SUPPLIED TEXT:
# Quick sub hook-up question



## mjcmt (Aug 30, 2010)

Can I assume that using either L or R low level subwoofer input is OK, for a single cable from the single subwoofer output of my Denon stereo receiver (w/o LFE)? I can't tell any difference sonically.


----------



## bambino (Feb 21, 2010)

Usually the amp on the sub is marked for mono.:huh:


----------



## mjcmt (Aug 30, 2010)

No markings on the Klipsch rpw10 sub. I'm not sure it has dual voice coils because if it.


----------



## bambino (Feb 21, 2010)

They do make sub cables with dual ends for that reason or you could do a Y-adaptor. Otherwise i think commonly you would just use the left input.:dontknow:


----------



## jackfish (Dec 27, 2006)

The left line in RCA jack input on the Klipsch RPW10 is the LFE or summed mono input.

http://www.klipsch.com/images/download/241.aspx


----------



## mjcmt (Aug 30, 2010)

jackfish said:


> The left line in RCA jack input on the Klipsch RPW10 is the LFE or summed mono input.


I saw LEFT labeled LFE, but my receiver doesn't have LFE. To clarify is that also the mono input?


----------



## bambino (Feb 21, 2010)

Yes, if your refering to the amp on your sub.:T


----------



## Moonfly (Aug 1, 2008)

mjcmt said:


> I saw LEFT labeled LFE, but my receiver doesn't have LFE. To clarify is that also the mono input?


The dedicated subwoofer output on the rear of the Denon is the LFE output. That goes to your subwoofer. As stated, its common to connect to the left input on subs with left and right connections. There is no need to use a Y splitter.

MATERIAL SHOWN:
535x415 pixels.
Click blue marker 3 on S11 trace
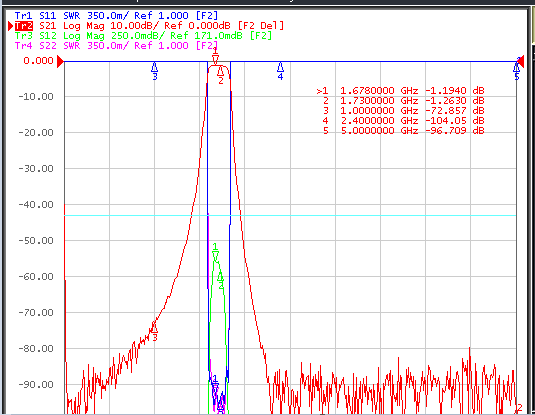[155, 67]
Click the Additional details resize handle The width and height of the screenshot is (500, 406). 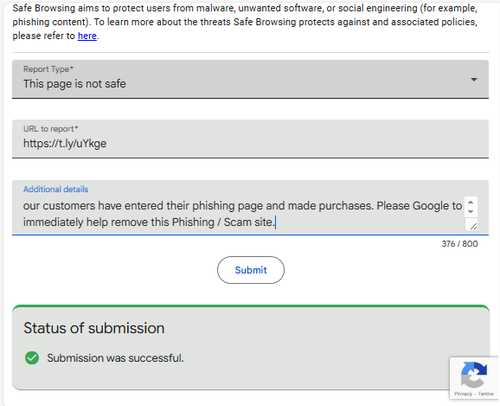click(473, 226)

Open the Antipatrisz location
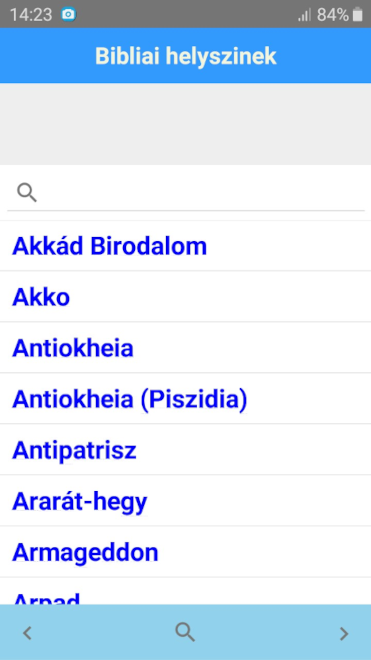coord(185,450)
...
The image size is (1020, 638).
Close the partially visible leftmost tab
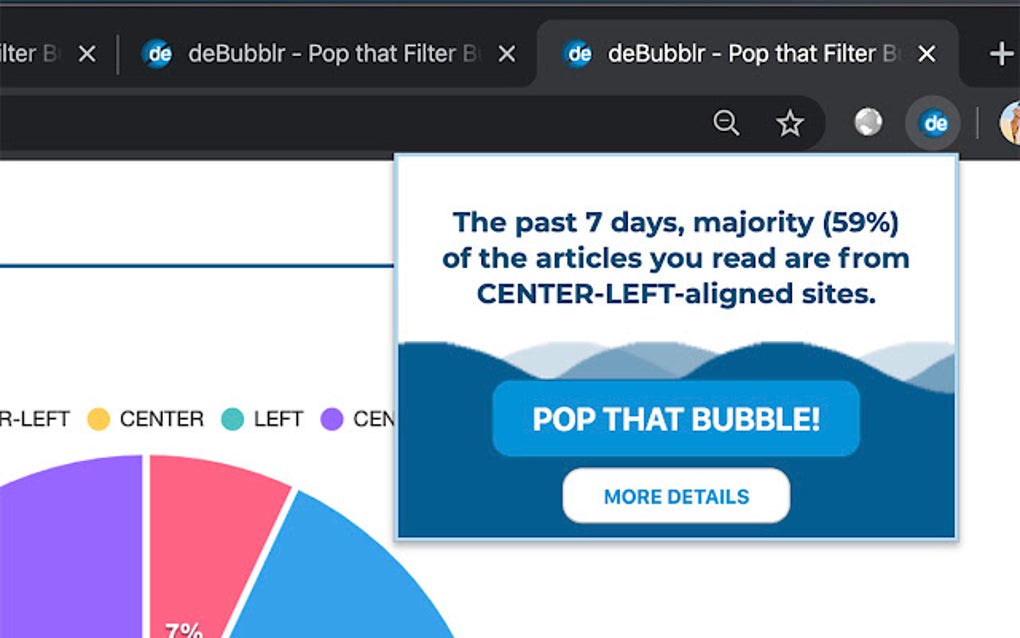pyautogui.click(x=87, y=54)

WRITTEN TASK 1: Name every user who posts in the subwoofer hook-up thread.
WRITTEN TASK 2: In the subwoofer hook-up thread, switch "receiver" for "amplifier" and write out the passage starting with "# Quick sub" and going on through "any difference sonically.".
WRITTEN TASK 3: Pick up the subwoofer hook-up thread after its final post and write what comes next.
The material has no role in any of this.

WRITTEN RESPONSE 1: mjcmt, bambino, jackfish, Moonfly

WRITTEN RESPONSE 2:
# Quick sub hook-up question



## mjcmt (Aug 30, 2010)

Can I assume that using either L or R low level subwoofer input is OK, for a single cable from the single subwoofer output of my Denon stereo amplifier (w/o LFE)? I can't tell any difference sonically.

WRITTEN RESPONSE 3:
----------



## mjcmt (Aug 30, 2010)

Moonfly said:


> The dedicated subwoofer output on the rear of the Denon is the LFE output. That goes to your subwoofer. As stated, its common to connect to the left input on subs with left and right connections. There is no need to use a Y splitter.


Thanx everyone. 
My '01 Denon DRA395 is a stereo (2 ch) receiver and doesn't have any internal LFE processing, but it has one single sub out w/o processing (I'm assuming it's a mono pre out). I will be using this output to the Left/LFE sub input as suggested, though I hear no difference connected to the right low level sub input. For now I'm not going to use a splitter as others suggested, but may try it later.


----------



## jackfish (Dec 27, 2006)

Just use the output on the Denon DRA395 labeled PREOUT SUBWOOFER and connect it to the LEFT channel of the Klipsch RPW10 subwoofer.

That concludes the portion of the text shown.